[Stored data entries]
- Opening Delimiter -
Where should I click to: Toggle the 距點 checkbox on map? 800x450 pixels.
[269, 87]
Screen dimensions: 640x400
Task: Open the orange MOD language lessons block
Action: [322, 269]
- Closing Delimiter -
• **Instructions for the task**:
Repeat each line above exactly as written.

• **Answer to the exercise**:
Where should I click to: Toggle the 距點 checkbox on map? 800x450 pixels.
[269, 87]
Screen dimensions: 640x400
Task: Open the orange MOD language lessons block
Action: [322, 269]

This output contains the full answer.